(Saved entries)
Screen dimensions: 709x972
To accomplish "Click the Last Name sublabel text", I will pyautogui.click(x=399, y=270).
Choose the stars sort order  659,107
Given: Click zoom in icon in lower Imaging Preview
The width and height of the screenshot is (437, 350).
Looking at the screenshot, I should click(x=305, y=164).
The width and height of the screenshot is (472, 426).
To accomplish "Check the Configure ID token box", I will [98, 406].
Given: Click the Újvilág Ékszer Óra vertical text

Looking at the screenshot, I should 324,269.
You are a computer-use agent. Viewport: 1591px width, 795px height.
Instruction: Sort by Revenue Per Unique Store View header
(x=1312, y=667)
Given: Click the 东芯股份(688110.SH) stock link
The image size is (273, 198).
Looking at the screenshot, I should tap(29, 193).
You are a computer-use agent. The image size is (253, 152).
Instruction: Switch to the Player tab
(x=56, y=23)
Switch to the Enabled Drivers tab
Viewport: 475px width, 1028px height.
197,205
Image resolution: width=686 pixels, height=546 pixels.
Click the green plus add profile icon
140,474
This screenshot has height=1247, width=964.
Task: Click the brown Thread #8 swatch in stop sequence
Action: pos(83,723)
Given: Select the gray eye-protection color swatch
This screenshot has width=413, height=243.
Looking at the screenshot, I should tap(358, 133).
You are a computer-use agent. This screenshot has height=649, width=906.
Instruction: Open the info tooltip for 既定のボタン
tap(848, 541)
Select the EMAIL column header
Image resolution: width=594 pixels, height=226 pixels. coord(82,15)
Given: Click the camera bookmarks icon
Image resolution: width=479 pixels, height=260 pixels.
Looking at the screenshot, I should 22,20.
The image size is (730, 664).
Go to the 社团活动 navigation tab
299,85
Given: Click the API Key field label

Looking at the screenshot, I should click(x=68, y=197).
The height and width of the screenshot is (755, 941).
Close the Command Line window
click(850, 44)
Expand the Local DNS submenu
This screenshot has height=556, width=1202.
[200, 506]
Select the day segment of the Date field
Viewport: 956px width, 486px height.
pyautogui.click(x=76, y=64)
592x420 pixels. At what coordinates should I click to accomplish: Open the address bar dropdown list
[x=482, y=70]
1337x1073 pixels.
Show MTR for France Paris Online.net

- **Exercise directions**
Retype every entry, keeping each character as it was.

- **Response below**
Screen dimensions: 709x972
To accomplish "Click the Last Name sublabel text", I will pyautogui.click(x=399, y=270).
Choose the stars sort order  659,107
Given: Click zoom in icon in lower Imaging Preview
The width and height of the screenshot is (437, 350).
Looking at the screenshot, I should click(x=305, y=164).
The width and height of the screenshot is (472, 426).
To accomplish "Check the Configure ID token box", I will [98, 406].
Given: Click the Újvilág Ékszer Óra vertical text

Looking at the screenshot, I should 324,269.
You are a computer-use agent. Viewport: 1591px width, 795px height.
Instruction: Sort by Revenue Per Unique Store View header
(x=1312, y=667)
Given: Click the 东芯股份(688110.SH) stock link
The image size is (273, 198).
Looking at the screenshot, I should tap(29, 193).
You are a computer-use agent. The image size is (253, 152).
Instruction: Switch to the Player tab
(x=56, y=23)
Switch to the Enabled Drivers tab
Viewport: 475px width, 1028px height.
197,205
Image resolution: width=686 pixels, height=546 pixels.
Click the green plus add profile icon
140,474
This screenshot has height=1247, width=964.
Task: Click the brown Thread #8 swatch in stop sequence
Action: pos(83,723)
Given: Select the gray eye-protection color swatch
This screenshot has width=413, height=243.
Looking at the screenshot, I should tap(358, 133).
You are a computer-use agent. This screenshot has height=649, width=906.
Instruction: Open the info tooltip for 既定のボタン
tap(848, 541)
Select the EMAIL column header
Image resolution: width=594 pixels, height=226 pixels. coord(82,15)
Given: Click the camera bookmarks icon
Image resolution: width=479 pixels, height=260 pixels.
Looking at the screenshot, I should 22,20.
The image size is (730, 664).
Go to the 社团活动 navigation tab
299,85
Given: Click the API Key field label

Looking at the screenshot, I should click(x=68, y=197).
The height and width of the screenshot is (755, 941).
Close the Command Line window
click(850, 44)
Expand the Local DNS submenu
This screenshot has height=556, width=1202.
[200, 506]
Select the day segment of the Date field
Viewport: 956px width, 486px height.
pyautogui.click(x=76, y=64)
592x420 pixels. At what coordinates should I click to accomplish: Open the address bar dropdown list
[x=482, y=70]
1337x1073 pixels.
Show MTR for France Paris Online.net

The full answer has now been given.